■ Exercise details ■
Gather every line in the listing below that contains the word "Open" and copy each one unchanged.

■ The records ■
____________________
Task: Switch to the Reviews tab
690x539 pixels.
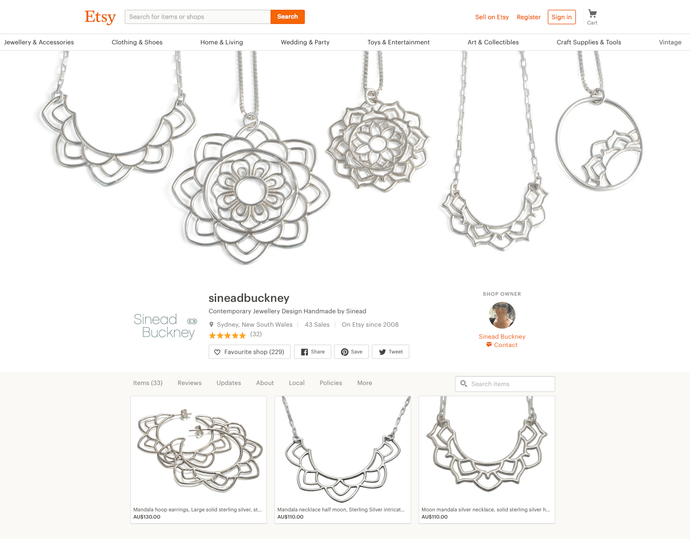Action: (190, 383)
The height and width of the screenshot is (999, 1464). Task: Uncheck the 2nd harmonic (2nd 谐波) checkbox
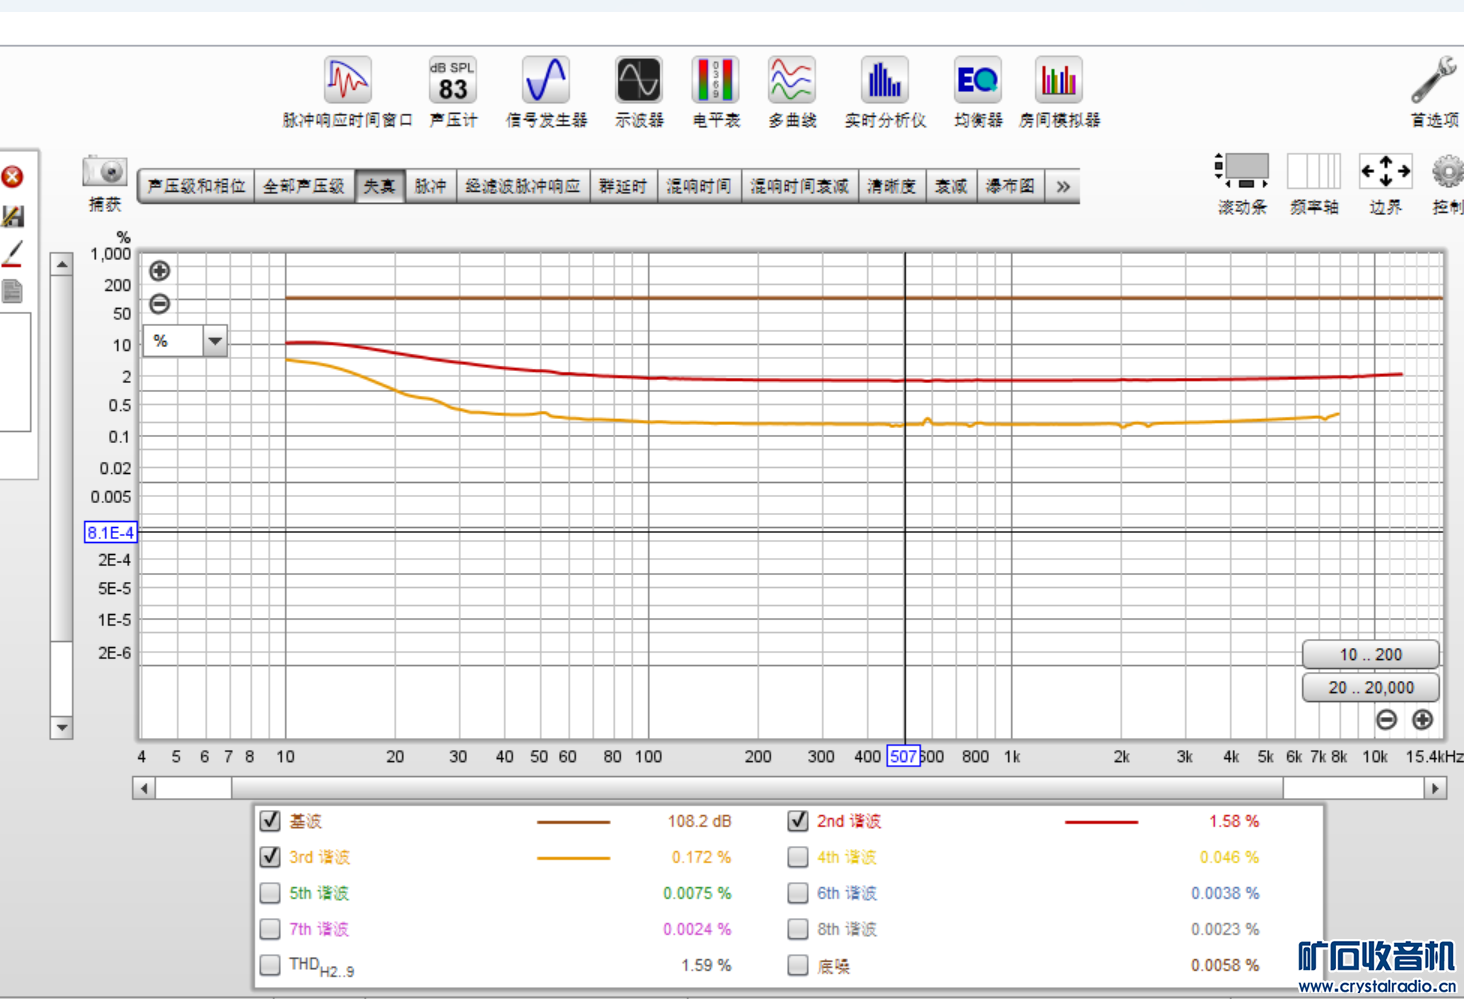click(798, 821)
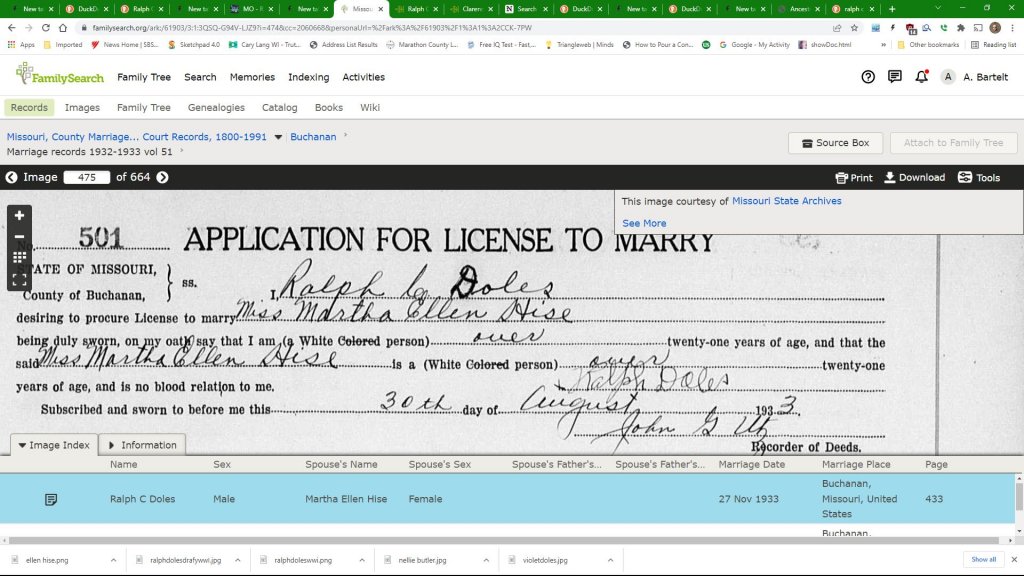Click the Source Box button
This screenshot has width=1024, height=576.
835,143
____________________
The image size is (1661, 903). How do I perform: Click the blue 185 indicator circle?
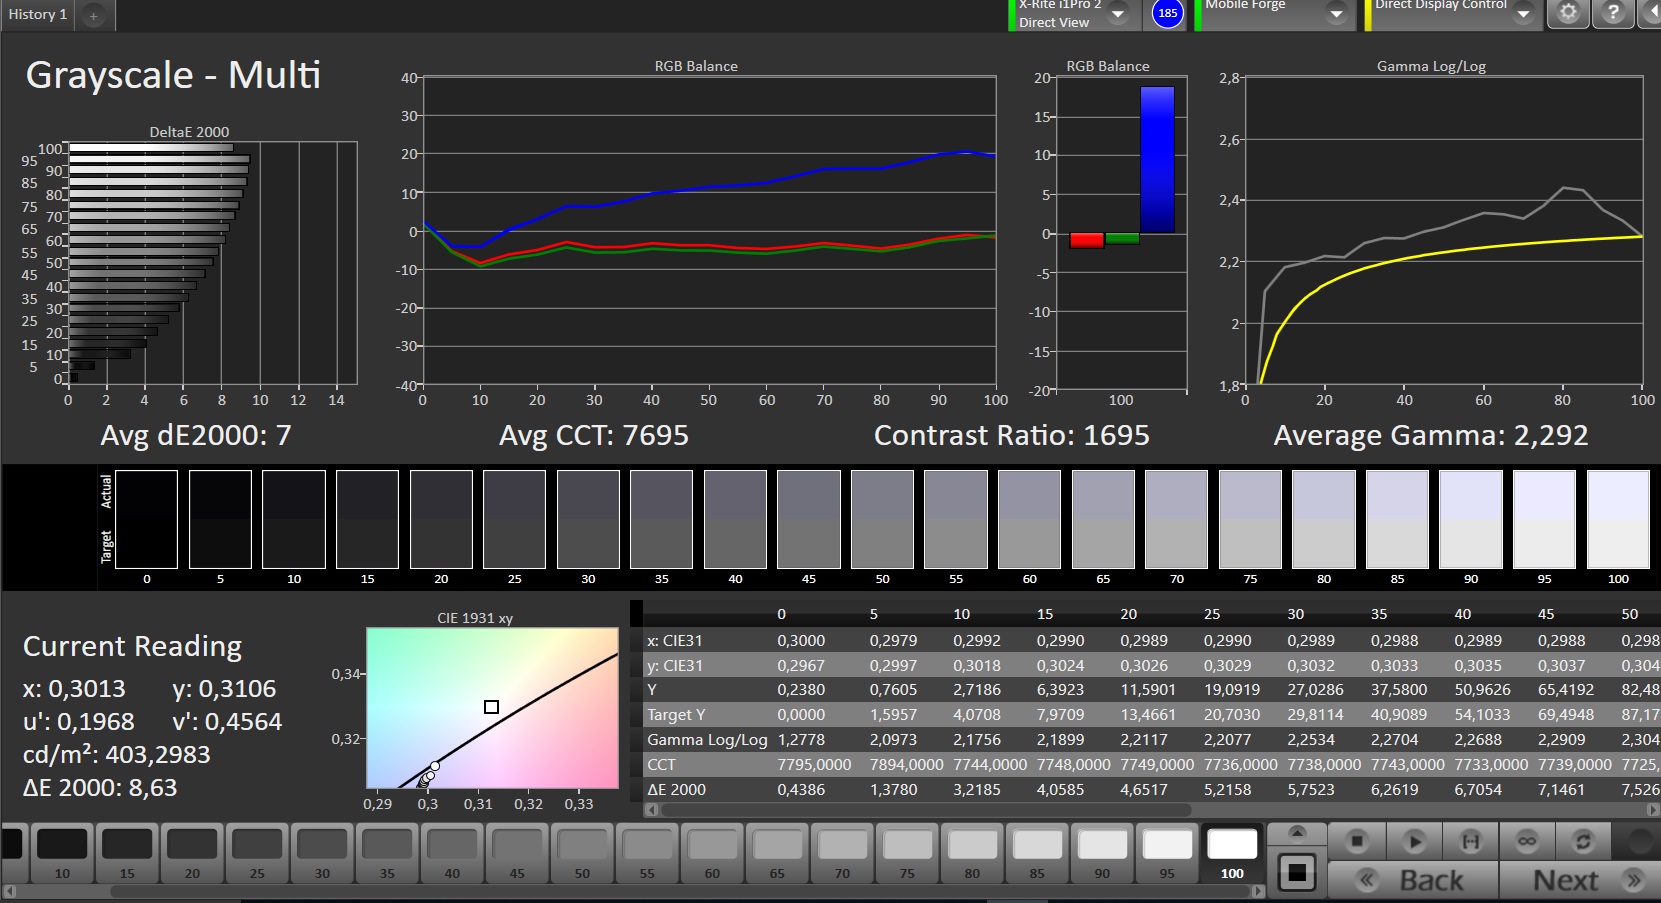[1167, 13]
____________________
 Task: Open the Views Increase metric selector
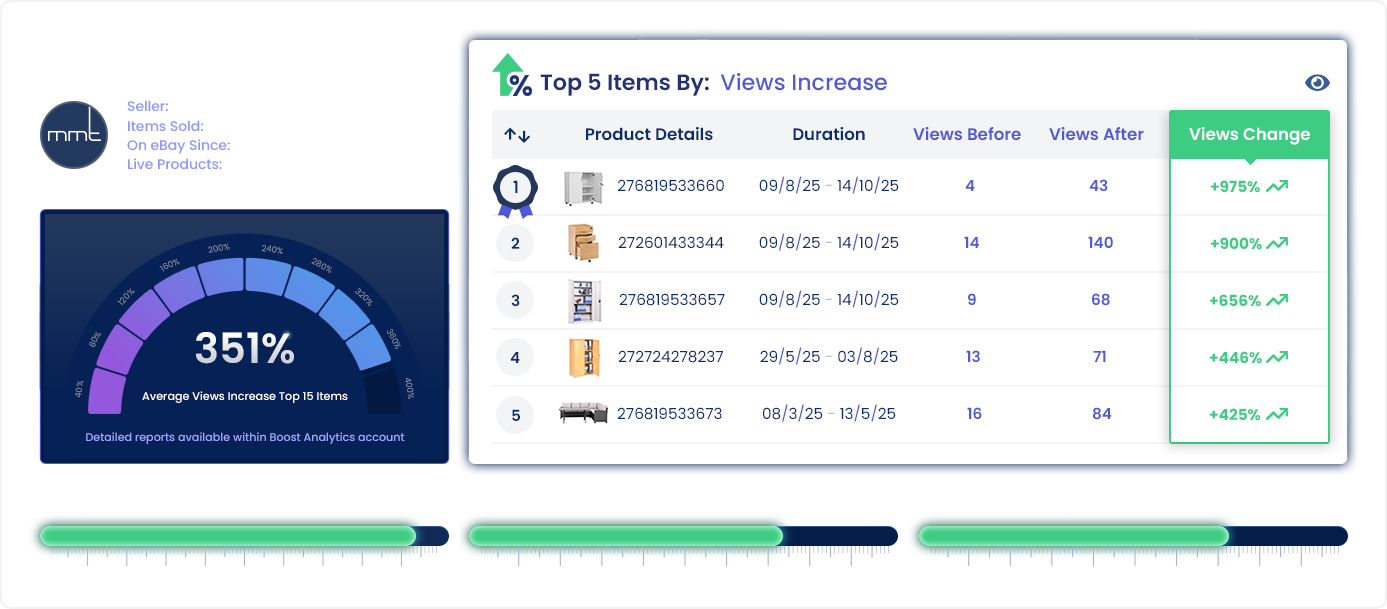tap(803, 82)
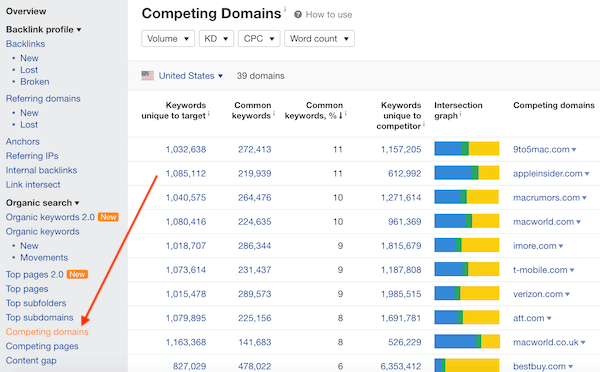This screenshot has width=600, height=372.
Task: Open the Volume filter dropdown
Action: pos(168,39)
____________________
■ Written answer ■
 Task: Open the Views Increase metric selector
Task: Open the Volume filter dropdown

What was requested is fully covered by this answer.